[Collected data]
=-=-=-=-=
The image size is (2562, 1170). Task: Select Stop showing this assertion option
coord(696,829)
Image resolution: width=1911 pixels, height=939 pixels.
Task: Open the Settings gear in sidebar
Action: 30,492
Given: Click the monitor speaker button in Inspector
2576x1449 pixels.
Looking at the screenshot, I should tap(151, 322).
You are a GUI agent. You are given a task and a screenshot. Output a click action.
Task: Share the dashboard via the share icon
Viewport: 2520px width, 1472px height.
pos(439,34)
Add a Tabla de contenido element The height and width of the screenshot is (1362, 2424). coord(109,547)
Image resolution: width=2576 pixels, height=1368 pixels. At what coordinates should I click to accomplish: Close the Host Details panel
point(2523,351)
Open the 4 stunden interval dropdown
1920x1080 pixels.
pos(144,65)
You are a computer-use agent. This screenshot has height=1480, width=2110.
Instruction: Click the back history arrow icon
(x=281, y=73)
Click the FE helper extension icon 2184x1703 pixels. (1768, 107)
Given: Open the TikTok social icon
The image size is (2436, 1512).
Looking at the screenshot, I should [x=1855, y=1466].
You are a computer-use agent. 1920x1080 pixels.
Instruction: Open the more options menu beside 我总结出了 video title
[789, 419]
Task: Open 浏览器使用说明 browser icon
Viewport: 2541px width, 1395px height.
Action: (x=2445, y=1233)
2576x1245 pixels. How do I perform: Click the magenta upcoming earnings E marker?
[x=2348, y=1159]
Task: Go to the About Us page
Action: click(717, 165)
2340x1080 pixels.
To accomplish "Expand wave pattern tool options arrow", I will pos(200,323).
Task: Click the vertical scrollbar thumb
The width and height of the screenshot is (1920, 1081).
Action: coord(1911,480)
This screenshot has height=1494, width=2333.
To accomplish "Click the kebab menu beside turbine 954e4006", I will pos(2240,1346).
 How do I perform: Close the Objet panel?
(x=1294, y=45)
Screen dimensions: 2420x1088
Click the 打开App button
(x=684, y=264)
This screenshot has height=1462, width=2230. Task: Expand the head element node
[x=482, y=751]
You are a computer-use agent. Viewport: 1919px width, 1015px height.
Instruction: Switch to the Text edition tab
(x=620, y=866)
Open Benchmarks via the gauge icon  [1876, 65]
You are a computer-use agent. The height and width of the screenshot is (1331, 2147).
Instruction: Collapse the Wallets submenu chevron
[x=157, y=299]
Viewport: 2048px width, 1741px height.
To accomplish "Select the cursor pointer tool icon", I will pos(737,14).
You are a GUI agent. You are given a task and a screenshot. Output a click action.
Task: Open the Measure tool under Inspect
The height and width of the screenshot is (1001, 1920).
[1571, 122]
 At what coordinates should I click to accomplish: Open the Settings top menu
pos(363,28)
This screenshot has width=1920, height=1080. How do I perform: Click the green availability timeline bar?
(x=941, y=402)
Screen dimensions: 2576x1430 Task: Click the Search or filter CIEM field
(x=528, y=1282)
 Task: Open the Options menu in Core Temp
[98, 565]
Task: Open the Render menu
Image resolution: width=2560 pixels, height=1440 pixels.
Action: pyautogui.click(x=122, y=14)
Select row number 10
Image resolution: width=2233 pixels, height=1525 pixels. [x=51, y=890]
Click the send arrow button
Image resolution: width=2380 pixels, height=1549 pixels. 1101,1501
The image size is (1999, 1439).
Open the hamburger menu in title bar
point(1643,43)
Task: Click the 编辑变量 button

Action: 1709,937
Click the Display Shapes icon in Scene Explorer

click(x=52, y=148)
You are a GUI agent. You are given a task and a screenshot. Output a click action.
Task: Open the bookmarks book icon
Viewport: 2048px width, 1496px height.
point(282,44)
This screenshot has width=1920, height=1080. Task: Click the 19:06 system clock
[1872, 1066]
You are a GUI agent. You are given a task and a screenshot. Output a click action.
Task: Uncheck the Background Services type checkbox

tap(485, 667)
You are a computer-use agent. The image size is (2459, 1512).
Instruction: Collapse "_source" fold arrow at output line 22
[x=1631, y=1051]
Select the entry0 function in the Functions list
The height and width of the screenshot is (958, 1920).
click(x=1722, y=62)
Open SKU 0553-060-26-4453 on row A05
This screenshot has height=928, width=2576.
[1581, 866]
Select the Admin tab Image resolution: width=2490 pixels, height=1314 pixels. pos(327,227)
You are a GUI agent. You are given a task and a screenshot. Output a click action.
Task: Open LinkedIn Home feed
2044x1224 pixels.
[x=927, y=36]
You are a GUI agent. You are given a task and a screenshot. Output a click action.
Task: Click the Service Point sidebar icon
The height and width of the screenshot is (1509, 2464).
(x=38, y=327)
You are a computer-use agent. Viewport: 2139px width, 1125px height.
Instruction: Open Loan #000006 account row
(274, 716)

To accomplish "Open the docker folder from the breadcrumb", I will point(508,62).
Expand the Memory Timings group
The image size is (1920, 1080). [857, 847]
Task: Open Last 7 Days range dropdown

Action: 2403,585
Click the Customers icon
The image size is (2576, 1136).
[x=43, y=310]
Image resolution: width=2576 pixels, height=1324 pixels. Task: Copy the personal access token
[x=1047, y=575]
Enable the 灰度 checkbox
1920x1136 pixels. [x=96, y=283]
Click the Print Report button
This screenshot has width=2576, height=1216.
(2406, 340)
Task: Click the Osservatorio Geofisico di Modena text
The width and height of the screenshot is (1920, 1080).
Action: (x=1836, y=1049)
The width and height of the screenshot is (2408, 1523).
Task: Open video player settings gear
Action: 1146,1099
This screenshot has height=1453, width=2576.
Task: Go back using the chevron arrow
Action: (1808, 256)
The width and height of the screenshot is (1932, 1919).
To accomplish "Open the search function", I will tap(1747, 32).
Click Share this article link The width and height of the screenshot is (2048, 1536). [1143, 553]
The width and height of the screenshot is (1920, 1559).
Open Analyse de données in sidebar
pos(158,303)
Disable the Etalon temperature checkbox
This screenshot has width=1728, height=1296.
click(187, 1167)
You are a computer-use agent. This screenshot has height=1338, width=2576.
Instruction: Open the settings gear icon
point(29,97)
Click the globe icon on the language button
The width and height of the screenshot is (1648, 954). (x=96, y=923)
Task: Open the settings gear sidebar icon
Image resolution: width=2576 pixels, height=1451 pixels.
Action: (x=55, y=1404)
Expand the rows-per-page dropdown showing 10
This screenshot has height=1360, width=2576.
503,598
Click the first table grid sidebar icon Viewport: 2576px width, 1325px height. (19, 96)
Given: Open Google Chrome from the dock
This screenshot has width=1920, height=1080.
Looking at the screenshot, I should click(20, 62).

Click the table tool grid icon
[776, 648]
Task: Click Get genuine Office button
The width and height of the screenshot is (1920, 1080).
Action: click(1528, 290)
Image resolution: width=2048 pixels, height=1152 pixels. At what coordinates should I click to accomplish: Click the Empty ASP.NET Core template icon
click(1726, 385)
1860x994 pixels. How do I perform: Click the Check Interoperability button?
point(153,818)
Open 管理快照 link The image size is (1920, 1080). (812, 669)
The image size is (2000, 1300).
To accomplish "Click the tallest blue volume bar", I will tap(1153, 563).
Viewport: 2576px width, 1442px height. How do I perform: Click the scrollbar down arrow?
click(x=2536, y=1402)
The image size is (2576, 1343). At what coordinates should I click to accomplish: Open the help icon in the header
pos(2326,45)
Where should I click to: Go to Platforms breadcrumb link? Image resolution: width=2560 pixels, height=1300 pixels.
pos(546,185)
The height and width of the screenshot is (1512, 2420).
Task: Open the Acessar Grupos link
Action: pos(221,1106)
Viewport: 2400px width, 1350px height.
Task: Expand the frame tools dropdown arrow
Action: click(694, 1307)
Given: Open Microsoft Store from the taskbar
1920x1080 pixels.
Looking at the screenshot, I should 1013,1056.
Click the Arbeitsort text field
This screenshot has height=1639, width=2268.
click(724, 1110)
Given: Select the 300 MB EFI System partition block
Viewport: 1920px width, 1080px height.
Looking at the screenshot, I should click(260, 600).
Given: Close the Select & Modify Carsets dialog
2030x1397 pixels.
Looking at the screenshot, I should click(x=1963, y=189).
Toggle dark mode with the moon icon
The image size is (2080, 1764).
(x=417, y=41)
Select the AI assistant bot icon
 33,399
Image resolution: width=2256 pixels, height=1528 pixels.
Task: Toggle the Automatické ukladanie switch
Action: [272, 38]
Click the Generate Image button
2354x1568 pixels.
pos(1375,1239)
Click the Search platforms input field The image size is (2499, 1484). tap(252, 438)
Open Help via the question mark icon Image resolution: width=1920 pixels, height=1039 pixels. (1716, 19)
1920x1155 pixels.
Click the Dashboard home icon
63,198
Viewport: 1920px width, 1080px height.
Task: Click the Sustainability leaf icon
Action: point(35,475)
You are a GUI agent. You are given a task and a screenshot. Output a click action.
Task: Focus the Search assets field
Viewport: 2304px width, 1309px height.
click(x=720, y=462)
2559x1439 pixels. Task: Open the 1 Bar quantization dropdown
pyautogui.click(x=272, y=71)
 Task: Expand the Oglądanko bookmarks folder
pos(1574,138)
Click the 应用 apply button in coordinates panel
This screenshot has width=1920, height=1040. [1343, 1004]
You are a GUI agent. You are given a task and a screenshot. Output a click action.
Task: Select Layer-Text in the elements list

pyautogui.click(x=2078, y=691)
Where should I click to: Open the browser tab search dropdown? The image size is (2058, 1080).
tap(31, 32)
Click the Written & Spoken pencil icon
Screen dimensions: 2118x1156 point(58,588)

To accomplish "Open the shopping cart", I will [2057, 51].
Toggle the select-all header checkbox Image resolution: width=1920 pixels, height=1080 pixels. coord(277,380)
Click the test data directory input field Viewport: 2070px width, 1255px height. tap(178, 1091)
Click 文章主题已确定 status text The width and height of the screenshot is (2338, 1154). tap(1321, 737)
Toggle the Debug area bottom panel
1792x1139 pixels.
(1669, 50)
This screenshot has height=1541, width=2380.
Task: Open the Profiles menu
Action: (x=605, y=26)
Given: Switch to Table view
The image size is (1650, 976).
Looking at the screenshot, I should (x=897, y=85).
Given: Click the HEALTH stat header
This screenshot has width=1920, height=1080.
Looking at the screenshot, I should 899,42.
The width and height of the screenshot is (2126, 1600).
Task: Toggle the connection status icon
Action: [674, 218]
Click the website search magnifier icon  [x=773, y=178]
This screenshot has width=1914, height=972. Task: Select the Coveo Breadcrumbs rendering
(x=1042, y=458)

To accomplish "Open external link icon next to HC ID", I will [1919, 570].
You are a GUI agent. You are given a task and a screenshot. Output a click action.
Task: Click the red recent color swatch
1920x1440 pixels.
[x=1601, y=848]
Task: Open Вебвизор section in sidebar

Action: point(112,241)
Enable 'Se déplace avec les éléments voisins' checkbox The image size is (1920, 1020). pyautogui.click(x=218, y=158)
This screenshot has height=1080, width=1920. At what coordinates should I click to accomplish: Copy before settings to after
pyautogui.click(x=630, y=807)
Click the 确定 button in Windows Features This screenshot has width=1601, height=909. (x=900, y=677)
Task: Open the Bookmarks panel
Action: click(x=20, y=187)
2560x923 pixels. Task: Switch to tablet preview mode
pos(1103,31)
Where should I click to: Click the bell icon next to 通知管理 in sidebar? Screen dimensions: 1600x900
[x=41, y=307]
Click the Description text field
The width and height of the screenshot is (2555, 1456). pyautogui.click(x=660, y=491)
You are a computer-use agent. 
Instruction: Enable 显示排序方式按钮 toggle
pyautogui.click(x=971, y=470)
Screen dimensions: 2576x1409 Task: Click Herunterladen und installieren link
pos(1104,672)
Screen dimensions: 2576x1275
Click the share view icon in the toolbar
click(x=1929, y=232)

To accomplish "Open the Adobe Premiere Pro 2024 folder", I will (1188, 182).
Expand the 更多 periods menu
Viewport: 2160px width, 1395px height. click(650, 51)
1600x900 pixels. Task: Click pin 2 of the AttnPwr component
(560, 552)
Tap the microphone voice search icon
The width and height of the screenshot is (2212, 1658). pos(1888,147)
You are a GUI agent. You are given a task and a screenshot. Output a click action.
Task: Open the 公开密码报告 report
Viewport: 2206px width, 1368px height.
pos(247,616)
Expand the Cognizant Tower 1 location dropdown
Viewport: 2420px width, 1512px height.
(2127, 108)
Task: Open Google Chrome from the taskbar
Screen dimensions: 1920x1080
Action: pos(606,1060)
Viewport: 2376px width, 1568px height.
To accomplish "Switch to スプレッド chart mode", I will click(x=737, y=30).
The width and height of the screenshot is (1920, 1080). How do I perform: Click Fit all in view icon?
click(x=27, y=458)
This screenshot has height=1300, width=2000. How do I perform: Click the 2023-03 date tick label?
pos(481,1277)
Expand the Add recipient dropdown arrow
=-=-=-=-=
Above are the entries; repeat their lines exactly, from the first through the one that contains "Given: Click the monitor".

* The completed task *
The image size is (2562, 1170). Task: Select Stop showing this assertion option
coord(696,829)
Image resolution: width=1911 pixels, height=939 pixels.
Task: Open the Settings gear in sidebar
Action: 30,492
Given: Click the monitor speaker button in Inspector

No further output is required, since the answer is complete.